• The problem: Please set down the records below exactly as they appear.

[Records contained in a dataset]
□ □ □ □ □

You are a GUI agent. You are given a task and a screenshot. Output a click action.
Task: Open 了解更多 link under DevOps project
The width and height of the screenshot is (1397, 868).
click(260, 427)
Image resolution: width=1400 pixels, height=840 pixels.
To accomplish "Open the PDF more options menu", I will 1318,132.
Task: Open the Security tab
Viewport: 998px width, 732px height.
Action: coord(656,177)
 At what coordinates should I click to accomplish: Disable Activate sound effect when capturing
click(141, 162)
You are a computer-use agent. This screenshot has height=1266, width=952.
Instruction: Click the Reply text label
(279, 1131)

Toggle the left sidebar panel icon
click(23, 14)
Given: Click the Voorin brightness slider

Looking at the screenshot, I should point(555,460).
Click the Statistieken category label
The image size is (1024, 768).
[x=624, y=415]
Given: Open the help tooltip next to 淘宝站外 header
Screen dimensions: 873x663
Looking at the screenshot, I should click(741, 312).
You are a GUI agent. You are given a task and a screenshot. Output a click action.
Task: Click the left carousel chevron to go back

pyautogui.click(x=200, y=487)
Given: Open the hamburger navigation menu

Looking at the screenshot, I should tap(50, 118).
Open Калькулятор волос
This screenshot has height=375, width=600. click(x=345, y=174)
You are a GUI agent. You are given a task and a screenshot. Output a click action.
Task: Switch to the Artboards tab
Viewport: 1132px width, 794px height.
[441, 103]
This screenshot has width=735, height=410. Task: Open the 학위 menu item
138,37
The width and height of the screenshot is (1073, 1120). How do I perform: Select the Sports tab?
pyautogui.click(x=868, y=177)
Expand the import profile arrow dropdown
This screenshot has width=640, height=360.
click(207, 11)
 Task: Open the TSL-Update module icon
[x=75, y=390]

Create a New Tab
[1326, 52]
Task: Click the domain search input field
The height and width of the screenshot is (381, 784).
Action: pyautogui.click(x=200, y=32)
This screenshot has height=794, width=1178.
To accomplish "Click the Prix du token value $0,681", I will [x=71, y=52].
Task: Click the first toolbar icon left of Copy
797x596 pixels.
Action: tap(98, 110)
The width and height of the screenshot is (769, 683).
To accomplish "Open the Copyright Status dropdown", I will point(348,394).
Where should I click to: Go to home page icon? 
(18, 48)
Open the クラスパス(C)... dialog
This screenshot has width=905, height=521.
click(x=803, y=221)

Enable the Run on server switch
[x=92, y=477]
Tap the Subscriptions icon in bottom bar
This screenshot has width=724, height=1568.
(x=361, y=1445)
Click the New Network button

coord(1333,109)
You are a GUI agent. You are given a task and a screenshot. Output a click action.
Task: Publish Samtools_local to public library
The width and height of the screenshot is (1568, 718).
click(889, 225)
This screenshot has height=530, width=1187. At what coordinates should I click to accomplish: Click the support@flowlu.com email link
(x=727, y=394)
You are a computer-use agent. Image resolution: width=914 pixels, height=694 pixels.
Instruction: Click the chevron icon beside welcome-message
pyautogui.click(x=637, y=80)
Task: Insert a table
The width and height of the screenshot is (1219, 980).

□ □ □ □ □

• Answer below:
You are a GUI agent. You are given a task and a screenshot. Output a click action.
Task: Open 了解更多 link under DevOps project
The width and height of the screenshot is (1397, 868).
click(260, 427)
Image resolution: width=1400 pixels, height=840 pixels.
To accomplish "Open the PDF more options menu", I will 1318,132.
Task: Open the Security tab
Viewport: 998px width, 732px height.
Action: coord(656,177)
 At what coordinates should I click to accomplish: Disable Activate sound effect when capturing
click(141, 162)
You are a computer-use agent. This screenshot has height=1266, width=952.
Instruction: Click the Reply text label
(279, 1131)

Toggle the left sidebar panel icon
click(23, 14)
Given: Click the Voorin brightness slider

Looking at the screenshot, I should point(555,460).
Click the Statistieken category label
The image size is (1024, 768).
[x=624, y=415]
Given: Open the help tooltip next to 淘宝站外 header
Screen dimensions: 873x663
Looking at the screenshot, I should click(741, 312).
You are a GUI agent. You are given a task and a screenshot. Output a click action.
Task: Click the left carousel chevron to go back

pyautogui.click(x=200, y=487)
Given: Open the hamburger navigation menu

Looking at the screenshot, I should tap(50, 118).
Open Калькулятор волос
This screenshot has height=375, width=600. click(x=345, y=174)
You are a GUI agent. You are given a task and a screenshot. Output a click action.
Task: Switch to the Artboards tab
Viewport: 1132px width, 794px height.
[441, 103]
This screenshot has width=735, height=410. Task: Open the 학위 menu item
138,37
The width and height of the screenshot is (1073, 1120). How do I perform: Select the Sports tab?
pyautogui.click(x=868, y=177)
Expand the import profile arrow dropdown
This screenshot has width=640, height=360.
click(207, 11)
 Task: Open the TSL-Update module icon
[x=75, y=390]

Create a New Tab
[1326, 52]
Task: Click the domain search input field
The height and width of the screenshot is (381, 784).
Action: pyautogui.click(x=200, y=32)
This screenshot has height=794, width=1178.
To accomplish "Click the Prix du token value $0,681", I will [x=71, y=52].
Task: Click the first toolbar icon left of Copy
797x596 pixels.
Action: tap(98, 110)
The width and height of the screenshot is (769, 683).
To accomplish "Open the Copyright Status dropdown", I will point(348,394).
Where should I click to: Go to home page icon? 
(18, 48)
Open the クラスパス(C)... dialog
This screenshot has width=905, height=521.
click(x=803, y=221)

Enable the Run on server switch
[x=92, y=477]
Tap the Subscriptions icon in bottom bar
This screenshot has width=724, height=1568.
(x=361, y=1445)
Click the New Network button

coord(1333,109)
You are a GUI agent. You are given a task and a screenshot. Output a click action.
Task: Publish Samtools_local to public library
The width and height of the screenshot is (1568, 718).
click(889, 225)
This screenshot has height=530, width=1187. At what coordinates should I click to accomplish: Click the support@flowlu.com email link
(x=727, y=394)
You are a computer-use agent. Image resolution: width=914 pixels, height=694 pixels.
Instruction: Click the chevron icon beside welcome-message
pyautogui.click(x=637, y=80)
Task: Insert a table
The width and height of the screenshot is (1219, 980).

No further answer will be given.